Map of Germany in 1946. Split up into zones by the four Allied powers after World War II, as well as the city of Berlin.

Figure 3: Map of Germany-1946

The expulsion of German families from the Sudetenland via freight train.

Figure 4: Expulsion of Germans from the Sudetenland

Jewish survivors of the war also returned home to be met with dismay. People struggling for their own survival. For example, with regard to Holland, many Jewish Holocaust survivors failed to have any of their property returned to them as neighbors refused to return valuable items, apartments claims were disregarded, farm claims ignored. Romanian peasants owned land and furniture and possessed decent housing for the first time in recent history and refused to return it to returning Jews. Many viewed the survivors with disdain, were angry that their Jewish neighbors were the only ones returning and thought that the intervening years made the possessions or land their own. With the infrastructure destroyed and economies in chaos, people struggled for their own survival and fought to obtain enough food and fuel to survive. Massive inflation in Western Europe compounded the problem–for example, in the new cigarette based economy lacking any stable currency, 24 cartons of cigarettes was enough to purchase a 1939 Mercedes Benz. The harsh winter in 1947 only make life more difficult for people and the struggle for daily survive continuing. Across Europe millions of starving people were willing to sacrifice anything for their next meal. All over Europe people were suffering. Between 18 and 20 million German people were rendered homeless by the destruction of their cities, another 10 million in Ukraine were also homeless. Fewer in France and the United Kingdom. These people lived in cellars, ruins, holes in the ground, anywhere they could find a any kind of shelter. Entire European cities needed to be rebuilt. “What we were witnessing in fact was the moral collapse of people. They had no pride any more or any dignity. The animal struggle for existence governed everything. Food. That was the only thing that mattered. Food for children. Food for yourself.”

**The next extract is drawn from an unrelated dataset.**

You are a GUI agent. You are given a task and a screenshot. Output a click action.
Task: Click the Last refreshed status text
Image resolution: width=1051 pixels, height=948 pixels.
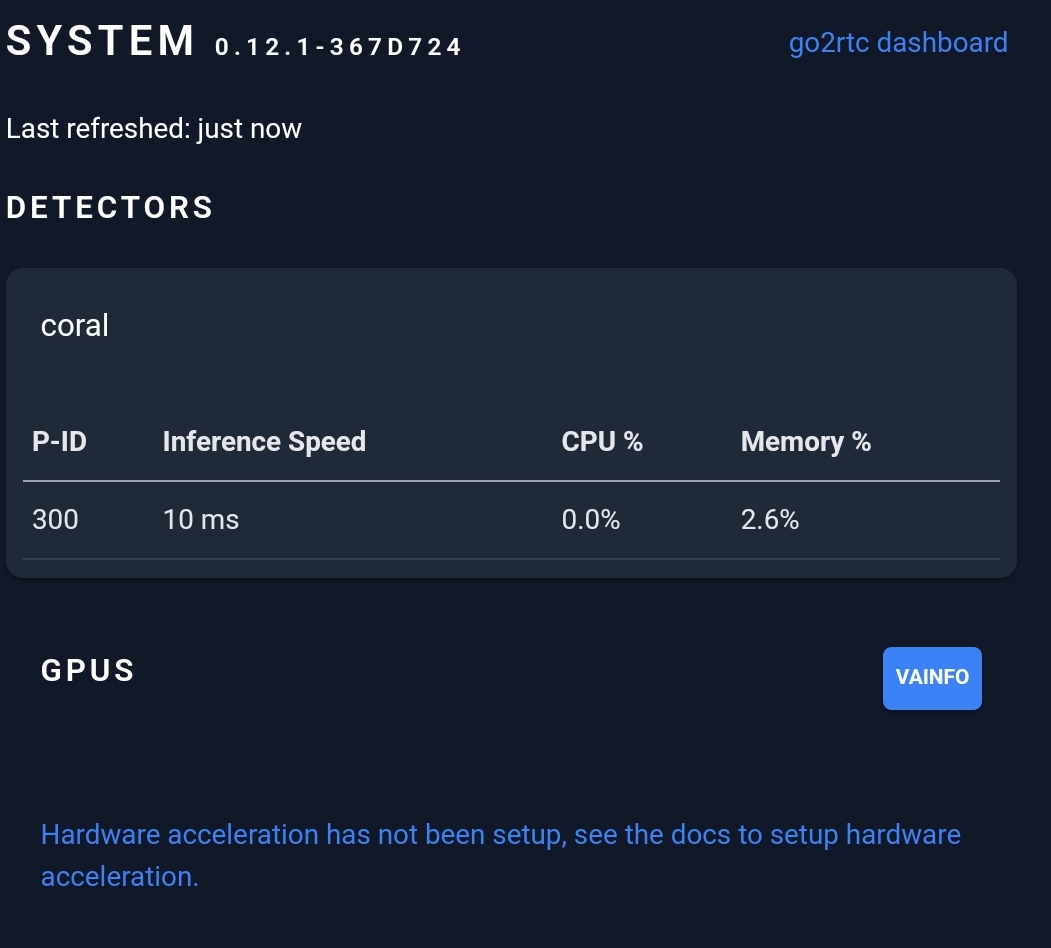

One letter from a German mother to distance relatives abroad stated: DEAR LITKE FAMILY: We have been living in Westfalen since 1945 because we had to allow our homeland to be taken over by the Russians. My husband fought in the war for six years and was badly wounded… Now I have a request of you. If it is possible for you to please send us some clothing. It does not have to be new, it can be used clothing since the children grow out of things so fast. I also do not have much from which I can make something. It is terrible that I must beg, but I hope that through this you will understand how it is when you have children and no clothes for them. 

WWII trials

At Nuremberg, Germany, the Allied forces brought the 24 leading Nazi military commanders, political officials and other top-ranking officials to trial for crimes committed during the war. Lasting from 1945 to 1949, the leaders were accused of indicted crimes against peace (including waging a war of aggression) and crimes against humanity. 21 of the 24 defendants were found guilty and 12 sentenced to death. An additional attack was that most ordinary Nazis were not brought to justice and escaped any form of punishment. Most of those controversies associated with the trial and defense arguments centered around ideas that the notions that the crimes committed were crimes when they were committing them (there were indeed no precedents for this action), the defendants possessed limited access to documents and Allied countries committed the same crimes (a sense of victor’s justice). Still, this action worked to create a permanent international court that would hold leaders accountable for their crimes.